**EXERCISE PROMPT:**
Scan the lines below; pull out those with "each".

**DATA TO PROCESS:**
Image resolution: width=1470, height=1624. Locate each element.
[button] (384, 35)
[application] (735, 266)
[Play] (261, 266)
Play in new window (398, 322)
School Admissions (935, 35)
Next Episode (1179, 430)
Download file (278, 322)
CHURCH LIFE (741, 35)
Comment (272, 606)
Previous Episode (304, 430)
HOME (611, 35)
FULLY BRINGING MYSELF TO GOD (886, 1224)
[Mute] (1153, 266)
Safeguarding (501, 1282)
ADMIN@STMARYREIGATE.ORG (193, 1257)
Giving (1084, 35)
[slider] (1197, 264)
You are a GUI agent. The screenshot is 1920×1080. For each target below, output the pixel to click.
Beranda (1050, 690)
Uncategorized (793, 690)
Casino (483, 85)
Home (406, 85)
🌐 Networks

**EXERCISE SOLUTION:**
Image resolution: width=1470, height=1624. Locate each element.
You are a GUI agent. The screenshot is 1920×1080. For each target below, output the pixel to click.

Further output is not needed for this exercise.